Andre Möller | Mi., 2. November 2022 - 17:18

Biermann wurde schon immer überschätzt. Ich finde es sehr lobenswert, dass sich im Cicero Texte finden, die das Anlegen doppelter Standards im westlichen politischen und kulturellen Handeln thematisieren. Es ist die vielleicht offenste Flanke des Westens. Und einer der Gründe, warum er sich in der Defensive befindet. Er sollte sich wieder auf seine Tugenden besinnen: darunter Rationalität und technischer Fortschritt, dann braucht man seine Gegner auch nicht mehr zu dämonisieren.

Enka Hein | Mi., 2. November 2022 - 17:43

...habe ich damals schon nicht verstanden.
Vielleicht war ihm das 20 Millionenpublikum nicht mehr genug und zahlungskräftig.
Um mit Insterburg und Co. zu sprechen:
"Da wurde es mir in DDR zu klein,
drum zog es mich rüber in die BRD hinein."
Also neues Zielpublikum mit 60 Millionen. Und zahlungskräftiger.
Böll als Promotor. Und die 68er und Nachkommen hatten ihren sozialistischen Barden für sich.
Früher wie heute Stelle ich die Frage: Wer ist Biermann?
Völlig über bewertet, die Antwort.

Gerhard Schwedes | Mi., 2. November 2022 - 20:26

Wenn man diesen Artikel liest, fragt man sich, wie sich ein solch arroganter, despektierlicher Schwachsinn in den Cicero verirren konnte. Übrigens sind die meisten der Kommentare in ihrer Widerwärtigkeit als geradezu kongeniale Anhängseln zu dem Artikel zu verstehen. Einige der Kommentatoren sollten sich für ihre Worte schämen.

Lutz Friedl | Do., 3. November 2022 - 00:05

In meiner Jugend fand ich seine politischen Balladen und seinen Mut , die sozialistische Diktatur mit ihren Auswüchsen zu kritisieren ,sehr überzeugend. Die undifferenzierte Meinung zum Ukraine Krieg , den unverständlichen Bellizismus , den er mit vielen sogenannten Linken und Grünen teilt und das unerklärliche Verständnis für die völkerrechtswidrigen Angriffskriege. der USA in den letzten 25 Jahren ,haben mich jedoch sehr enttäuscht.

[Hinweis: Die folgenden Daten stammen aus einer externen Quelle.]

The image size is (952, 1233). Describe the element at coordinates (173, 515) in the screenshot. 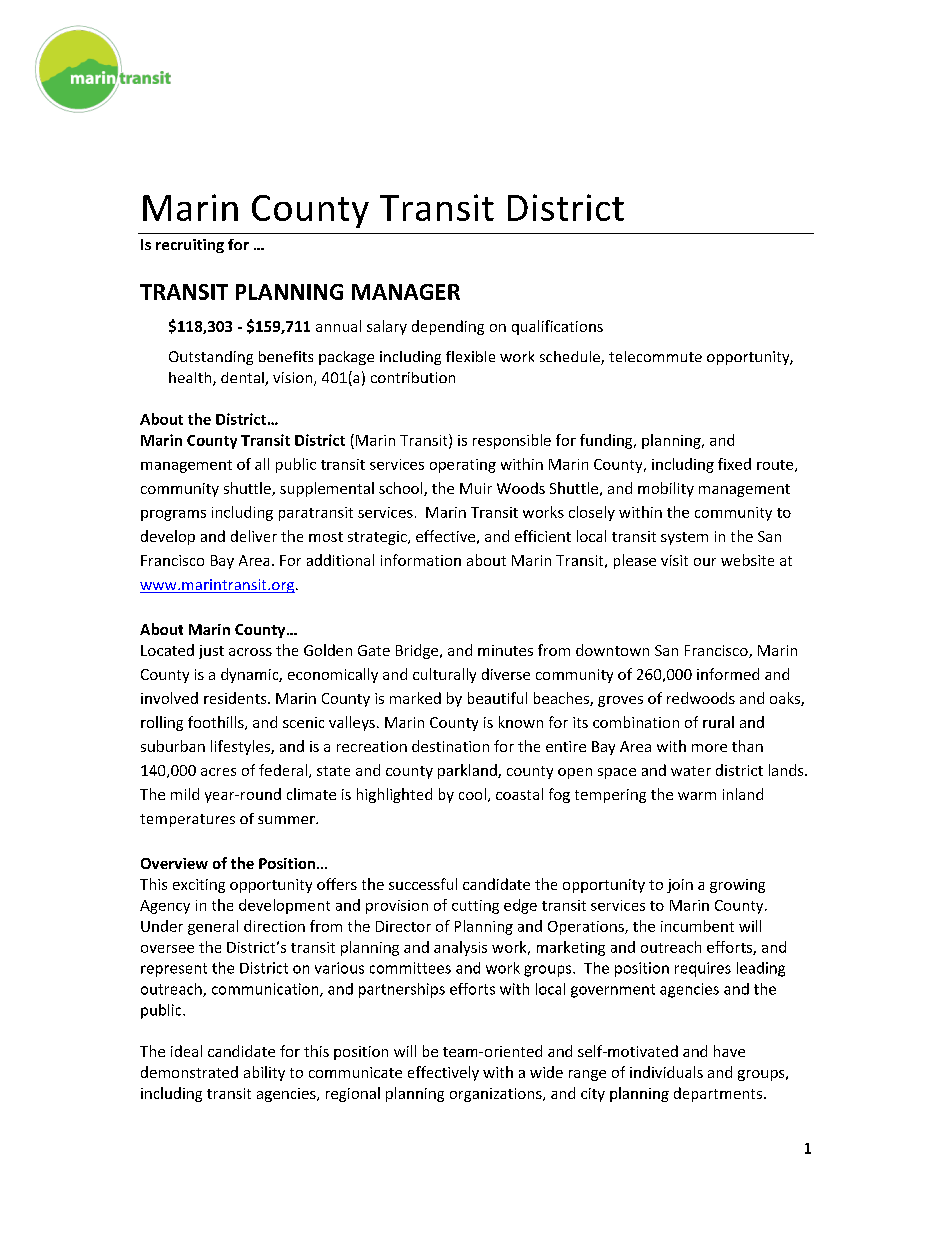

Wilhelm Herbst | Do., 3. November 2022 - 02:38

Da wird jemand in Gänze zerpflückt werden und abqualifiziert. Es fehlt der Respekt. Wenn der da ist, kann man genau so sachlich seine Sicht darlegen, muss aber nicht auf jemanden steigen, den man vorher rhetorisch niedergestreckt hat. Das ist gar nicht pazifistisch. Es stellt sich die Frage, was dahinter steckt. Die Ablehnung der militärischen und politischen Unterstützung der Ukraine und die Favorisierung einer vielleicht die Zustände zementierende Waffenstillstandsverhandlung mit Putin jetzt? Argumente dafür gibt es ja, auch Gegenargumente. Der Grundton dieses Beitrages zerstört die faire Debattenkultur. Jesus sagt: Liebt eure Feinde! wird man von dieser Überzeugung gezügelt, gelingt wieder Respekt und Sachargumente gewinnen an Gewicht. Lassen wir allein die Argumente zählen! Das ist intellektuell redlicher.

Ernst-Günther Konrad | Do., 3. November 2022 - 07:55

Antwort auf von Wilhelm Herbst

Über das Wirken von Wolf Biermann während seiner Zeit in der DDR mögen die Bürger aus dem Osten urteilen. Er hat sicherlich seine Vergangenheit, für die er selbst verantwortlich ist. Er hat vielen Mut gemacht in der Zeit der SED Diktatur, so wie es Herr Johannsen beschreibt. Dass er der Zeit im Interview seine Sicht der Dinge erzählt und politisch bewertet muss man nicht teilen, ich tue das auch nicht in allen Punkten, aber auch er hat das Recht seine Meinung kund zu tun. Mit dem Grundton dieses Artikels haben Sie Herr Thiele aus meiner Sicht völlig überzogen. Man kann einige seiner Aussagen mit recht kritisieren, aber sachlich überzeugen geht meiner Meinung nach anders.

Elfriede Puhvogel | Do., 3. November 2022 - 21:11

Aufgewachsen zwischen den Kriegen in einer zerrissenen Gesellschaft, die den Kommunismus und Nationalsozialismus hervorbrachte, gespalten wurde, und mit und am Nationalsozialismus zerbrach.
Die Eltern Kommunisten, der Vater im KZ umgekommen.
W. Biermann dann in den frühen 50zigern aus Hamburg in die DDR übergesiedelt, um dort den Sozialismus aufzubauen und "Rache" für seinen Vater zu üben.
Er ist einer der vielen Menschen mit einer brüchigen, tragischen Lebensgeschichte. Wie so viele aus dieser Zeit.
Auf mich wirkt er nun eher etwas verloren, heimatlos und ratlos im Nebel.